*** Opening GIVEN TEXT ***

Cartagena was convicted on all counts stemming from the November 2014 arrest of 17-year-old Calep Carvajal, whom officers in the Carolina precinct's drug unit shot and beat before attempting to cover up the incident. A jury convicted Cartagena after his three co-defendants pleaded guilty. He was sentenced to concurrent 84-month terms.

Circuit Judge Hamilton, sitting by designation from the Seventh Circuit, wrote for a panel that included Circuit Judges Aframe and Thompson. "Four police officers brutalized a teenage boy during and after an arrest," Hamilton wrote. "Then they covered it up."

The constitutional problem arose from the testimony of Dr. Yocasta Brugal, the government's medical expert. Brugal told jurors that Carvajal, who could not be located by the time of trial, said he "received a trauma on his head that he identified had been produced by the butt of a revolver." Cartagena objected on Confrontation Clause grounds at trial.

The government argued the statement was admitted only as a basis for Brugal's expert opinion under Federal Rule of Evidence 703, not for its truth. The panel rejected that framing. "The Government's reliance on Rule 703 defeats itself," Hamilton wrote. "Carvajal's statement could have helped the jury evaluate Dr. Brugal's opinions only if it were true."

On prejudice, the panel found the error was not harmless beyond a reasonable doubt as to Count 1, which charged Cartagena with pistol-whipping Carvajal during the arrest. "Dr. Brugal was easily the most trustworthy witness who testified against Cartagena as to Count 1," the opinion states. The panel noted that the other two witnesses on that count — co-defendant Shylene Lopez and FBI Agent Brian Doyle — had "serious credibility problems."

Lopez had been indicted on unrelated charges for stealing drugs and money from suspects and lying to federal agents, and was cooperating pursuant to a plea deal. Doyle's testimony relied on his memory of an interview conducted six years earlier and on FBI reports — including 302s written by his fellow agent — summarizing unrecorded interviews. "The words recorded in the FBI 302 are the FBI agent's characterization of what [the witness] said, not the words that [the witness] actually spoke," the panel quoted from Fourth Circuit precedent.

The panel pointed to the prosecution's own closing argument as confirmation that Brugal's testimony was central. Prosecutors told jurors that "there was one witness" whose credibility the defense did not challenge — Brugal — and emphasized Carvajal's statement to her: "I was hit in the head with a gun. That's huge." The panel responded: "Indeed. The Confrontation Clause error was not harmless beyond a reasonable doubt."

The panel affirmed the convictions on Counts 2, 6, and 7, rejecting Cartagena's sufficiency challenges and his argument that he lacked intent to obstruct justice because he had been coerced by fellow officers. "Acting to save one's own skin does not negate a mens rea of 'knowing' or 'willful' conduct," Hamilton wrote, characterizing the argument as "a duress defense in disguise."

On the duress instruction that was given, the panel noted the jury was entitled to reject the defense by "disbelieving that a veteran police officer who is five feet, ten inches tall, weighs 255 pounds, bench presses 520 pounds, and is trained in the use of firearms lacked a reasonable opportunity to protect himself."

The case was remanded for further proceedings consistent with the opinion. Cartagena was represented by Luis Rafael Rivera-Rodriguez of Luis Rafael Rivera Law Offices. The government was represented by Assistant Attorney General Harmeet K. Dhillon, U.S. Attorney W. Stephen Muldrow, Deputy Assistant Attorney General Jesus A. Osete, and Appellate Attorneys Jason S. Lee and Brant S. Levin of the Civil Rights Division.

*** Closing GIVEN TEXT ***
*** Opening INFORMATION PROVIDED ***

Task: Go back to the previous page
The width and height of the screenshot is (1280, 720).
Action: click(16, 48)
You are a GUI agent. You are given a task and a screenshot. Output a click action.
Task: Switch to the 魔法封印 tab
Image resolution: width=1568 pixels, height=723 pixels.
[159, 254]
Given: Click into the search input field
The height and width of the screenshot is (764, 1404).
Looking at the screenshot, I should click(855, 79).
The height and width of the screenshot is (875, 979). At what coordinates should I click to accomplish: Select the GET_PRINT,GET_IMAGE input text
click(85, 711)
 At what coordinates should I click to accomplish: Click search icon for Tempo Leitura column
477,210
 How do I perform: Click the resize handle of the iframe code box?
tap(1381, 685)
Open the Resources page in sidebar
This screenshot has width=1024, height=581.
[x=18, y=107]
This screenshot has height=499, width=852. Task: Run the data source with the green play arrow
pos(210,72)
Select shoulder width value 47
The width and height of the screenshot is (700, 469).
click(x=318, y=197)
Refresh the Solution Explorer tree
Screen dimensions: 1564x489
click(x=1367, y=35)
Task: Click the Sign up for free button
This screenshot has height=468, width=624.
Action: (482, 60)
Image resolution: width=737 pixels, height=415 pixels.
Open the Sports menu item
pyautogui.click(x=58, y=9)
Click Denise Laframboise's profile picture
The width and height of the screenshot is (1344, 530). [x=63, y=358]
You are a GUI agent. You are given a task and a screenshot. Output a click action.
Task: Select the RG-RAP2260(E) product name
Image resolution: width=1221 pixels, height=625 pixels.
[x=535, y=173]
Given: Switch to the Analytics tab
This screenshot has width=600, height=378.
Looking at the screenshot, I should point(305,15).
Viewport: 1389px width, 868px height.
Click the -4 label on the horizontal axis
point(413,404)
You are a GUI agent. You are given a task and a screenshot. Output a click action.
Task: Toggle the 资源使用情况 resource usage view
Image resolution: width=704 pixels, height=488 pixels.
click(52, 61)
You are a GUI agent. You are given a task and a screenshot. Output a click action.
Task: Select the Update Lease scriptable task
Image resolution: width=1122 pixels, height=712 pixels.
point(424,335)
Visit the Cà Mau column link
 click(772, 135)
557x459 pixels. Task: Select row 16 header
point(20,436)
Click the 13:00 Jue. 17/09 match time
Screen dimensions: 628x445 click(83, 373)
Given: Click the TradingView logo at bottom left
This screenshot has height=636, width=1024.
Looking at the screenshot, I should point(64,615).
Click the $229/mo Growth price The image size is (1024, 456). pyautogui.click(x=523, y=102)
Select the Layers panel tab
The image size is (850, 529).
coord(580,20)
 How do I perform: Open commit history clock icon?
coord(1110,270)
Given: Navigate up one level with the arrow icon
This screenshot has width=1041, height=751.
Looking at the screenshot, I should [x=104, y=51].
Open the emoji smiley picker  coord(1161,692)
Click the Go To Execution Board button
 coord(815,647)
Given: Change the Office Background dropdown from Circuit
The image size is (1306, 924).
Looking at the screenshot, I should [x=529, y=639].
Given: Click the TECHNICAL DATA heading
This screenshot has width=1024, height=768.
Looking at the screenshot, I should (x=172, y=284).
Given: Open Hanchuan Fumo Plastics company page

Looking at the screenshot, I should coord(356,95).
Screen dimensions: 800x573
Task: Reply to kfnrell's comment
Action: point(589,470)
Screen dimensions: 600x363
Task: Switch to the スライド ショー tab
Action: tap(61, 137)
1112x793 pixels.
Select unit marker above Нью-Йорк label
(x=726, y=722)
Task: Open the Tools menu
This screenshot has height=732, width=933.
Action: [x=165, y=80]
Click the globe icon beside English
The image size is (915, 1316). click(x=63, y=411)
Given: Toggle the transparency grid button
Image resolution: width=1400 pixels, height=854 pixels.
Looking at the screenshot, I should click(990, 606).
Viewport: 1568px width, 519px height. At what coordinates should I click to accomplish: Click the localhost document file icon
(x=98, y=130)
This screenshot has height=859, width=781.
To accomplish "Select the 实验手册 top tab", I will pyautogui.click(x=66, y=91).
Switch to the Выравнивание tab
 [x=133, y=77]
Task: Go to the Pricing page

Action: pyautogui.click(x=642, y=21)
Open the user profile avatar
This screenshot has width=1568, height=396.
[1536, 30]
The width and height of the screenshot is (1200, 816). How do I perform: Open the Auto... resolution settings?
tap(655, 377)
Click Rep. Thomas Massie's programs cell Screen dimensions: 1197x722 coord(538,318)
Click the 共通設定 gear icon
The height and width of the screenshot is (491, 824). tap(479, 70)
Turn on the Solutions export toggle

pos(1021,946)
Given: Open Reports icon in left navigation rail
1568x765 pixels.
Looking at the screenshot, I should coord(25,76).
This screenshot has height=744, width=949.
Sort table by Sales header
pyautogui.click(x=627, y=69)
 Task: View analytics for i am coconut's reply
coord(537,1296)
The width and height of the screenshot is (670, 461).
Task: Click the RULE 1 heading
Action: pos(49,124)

*** Closing INFORMATION PROVIDED ***

### WORK TO COMPLETE
1. In the Cartagena appeal article, which court did Circuit Judge Hamilton come from to sit on the panel?
2. From the Cartagena appeal article, extract the stretch from "On the duress" through "Civil Rights Division.".
3. According to the Cartagena appeal article, who represented the government? List every name.

### SOLUTIONS TO THE EXERCISE
1. The Seventh Circuit.

2.
On the duress instruction that was given, the panel noted the jury was entitled to reject the defense by "disbelieving that a veteran police officer who is five feet, ten inches tall, weighs 255 pounds, bench presses 520 pounds, and is trained in the use of firearms lacked a reasonable opportunity to protect himself."

The case was remanded for further proceedings consistent with the opinion. Cartagena was represented by Luis Rafael Rivera-Rodriguez of Luis Rafael Rivera Law Offices. The government was represented by Assistant Attorney General Harmeet K. Dhillon, U.S. Attorney W. Stephen Muldrow, Deputy Assistant Attorney General Jesus A. Osete, and Appellate Attorneys Jason S. Lee and Brant S. Levin of the Civil Rights Division.

3. Harmeet K. Dhillon, W. Stephen Muldrow, Jesus A. Osete, Jason S. Lee, Brant S. Levin